We like our internet. We like being able to get online and clickety click click wherever we like. We pay our monthly ISP fee and then click, the World Wide Web is world-wide open to us.

Some folks want to change that.

AT&T, Comcast, Time Warner, Verizon, and other telephone and cable companies would like to be able to control the flow of information on the internet. Here’s how my hubby explains it:

The government is thinking about allowing Internet Service Providers to decide what websites you can or cannot go to, and who can or cannot send you emails. In other words, if this goes through, you may not be able to link to Left of the Dial* unless I’ve paid your specific ISP a fee. Otherwise I’ll get blackballed. Kinda like legalized payola.

* (Or, say, Spunky. Or FUN Books. Or even Google, if they haven’t paid up.)

Net Neutrality is the opposite of that scenario. Net Neutrality is what we’ve got now.

Here’s what’s happening:

The telephone and cable companies are filling up congressional campaign coffers and hiring high-priced lobbyists. They’ve set up “Astroturf” groups like “Hands Off the Internet” to confuse the issue** and give the appearance of grassroots support.

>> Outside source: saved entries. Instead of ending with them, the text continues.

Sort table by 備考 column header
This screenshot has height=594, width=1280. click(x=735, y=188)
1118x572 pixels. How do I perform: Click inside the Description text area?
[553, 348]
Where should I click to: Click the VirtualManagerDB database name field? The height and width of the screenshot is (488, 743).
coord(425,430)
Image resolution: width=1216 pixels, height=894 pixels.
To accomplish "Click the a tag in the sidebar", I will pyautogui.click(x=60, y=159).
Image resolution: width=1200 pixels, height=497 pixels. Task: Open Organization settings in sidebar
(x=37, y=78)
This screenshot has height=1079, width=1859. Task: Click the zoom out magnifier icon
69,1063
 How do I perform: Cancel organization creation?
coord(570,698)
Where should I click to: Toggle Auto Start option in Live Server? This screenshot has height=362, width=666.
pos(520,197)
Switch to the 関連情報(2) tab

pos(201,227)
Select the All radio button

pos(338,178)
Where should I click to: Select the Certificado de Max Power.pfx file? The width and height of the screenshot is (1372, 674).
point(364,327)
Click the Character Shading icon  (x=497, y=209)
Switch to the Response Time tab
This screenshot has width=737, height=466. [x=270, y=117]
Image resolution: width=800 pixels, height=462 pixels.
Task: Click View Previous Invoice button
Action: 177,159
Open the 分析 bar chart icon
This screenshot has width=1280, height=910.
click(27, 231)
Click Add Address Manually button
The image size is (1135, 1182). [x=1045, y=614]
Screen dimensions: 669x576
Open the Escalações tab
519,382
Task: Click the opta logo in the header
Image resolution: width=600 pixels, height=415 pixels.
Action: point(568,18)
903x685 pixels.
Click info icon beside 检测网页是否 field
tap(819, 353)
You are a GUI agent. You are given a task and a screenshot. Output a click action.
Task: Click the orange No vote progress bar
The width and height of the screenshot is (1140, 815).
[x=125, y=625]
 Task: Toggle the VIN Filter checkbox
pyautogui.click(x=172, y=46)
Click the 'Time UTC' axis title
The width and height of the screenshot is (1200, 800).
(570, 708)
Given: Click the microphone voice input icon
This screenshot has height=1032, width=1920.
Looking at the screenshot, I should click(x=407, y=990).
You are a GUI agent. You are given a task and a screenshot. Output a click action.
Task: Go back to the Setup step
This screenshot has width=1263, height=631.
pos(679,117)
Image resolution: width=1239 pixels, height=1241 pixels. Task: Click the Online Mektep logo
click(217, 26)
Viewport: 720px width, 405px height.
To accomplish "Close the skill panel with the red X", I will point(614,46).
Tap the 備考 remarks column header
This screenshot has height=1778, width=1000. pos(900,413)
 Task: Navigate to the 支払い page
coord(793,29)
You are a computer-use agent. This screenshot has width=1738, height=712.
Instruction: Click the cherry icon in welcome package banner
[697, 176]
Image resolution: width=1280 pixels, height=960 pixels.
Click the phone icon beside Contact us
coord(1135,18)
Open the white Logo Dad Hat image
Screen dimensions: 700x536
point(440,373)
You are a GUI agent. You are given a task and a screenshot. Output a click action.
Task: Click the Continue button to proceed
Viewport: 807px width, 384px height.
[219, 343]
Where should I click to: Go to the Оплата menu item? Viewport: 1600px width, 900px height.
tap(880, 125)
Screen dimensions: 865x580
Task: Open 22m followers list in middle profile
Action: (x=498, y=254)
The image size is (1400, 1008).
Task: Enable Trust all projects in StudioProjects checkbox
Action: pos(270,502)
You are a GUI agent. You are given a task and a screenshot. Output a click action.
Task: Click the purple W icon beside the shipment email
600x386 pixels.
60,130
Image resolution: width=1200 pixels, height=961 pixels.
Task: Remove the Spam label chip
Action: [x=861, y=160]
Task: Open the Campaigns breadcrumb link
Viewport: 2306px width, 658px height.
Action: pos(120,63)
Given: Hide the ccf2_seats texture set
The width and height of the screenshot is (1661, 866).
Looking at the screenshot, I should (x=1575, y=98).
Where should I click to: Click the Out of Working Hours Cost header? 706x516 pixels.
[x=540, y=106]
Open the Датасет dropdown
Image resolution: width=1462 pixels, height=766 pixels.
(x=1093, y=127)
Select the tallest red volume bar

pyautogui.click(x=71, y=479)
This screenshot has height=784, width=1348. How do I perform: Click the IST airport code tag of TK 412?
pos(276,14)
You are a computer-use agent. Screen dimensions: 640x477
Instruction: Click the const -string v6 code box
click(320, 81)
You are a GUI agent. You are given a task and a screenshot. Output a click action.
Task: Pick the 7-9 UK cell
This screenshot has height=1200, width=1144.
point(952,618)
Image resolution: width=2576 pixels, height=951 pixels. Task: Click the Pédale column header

Congress is now considering a major overhaul of the Telecommunications Act. The primary bill in the House is called the “Communications Opportunity, Promotion and Enhancement Act of 2006” and is sponsored by Commerce Committee Chairman Joe Barton (R-Texas), Rep. Fred Upton (R-Mich.), Rep. Charles Pickering (R-Miss.) and Rep. Bobby Rush (D-Ill.).

The current version of the COPE Act (HR 5252) includes watered-down Net Neutrality provisions that are essentially meaningless. An amendment offered by Rep. Ed Markey (D-Mass.), which would have instituted real Net Neutrality requirements, was defeated in committee after intense industry lobbying against it.

**Case in point: the ad in my sidebar. What it calls the truth isn’t really.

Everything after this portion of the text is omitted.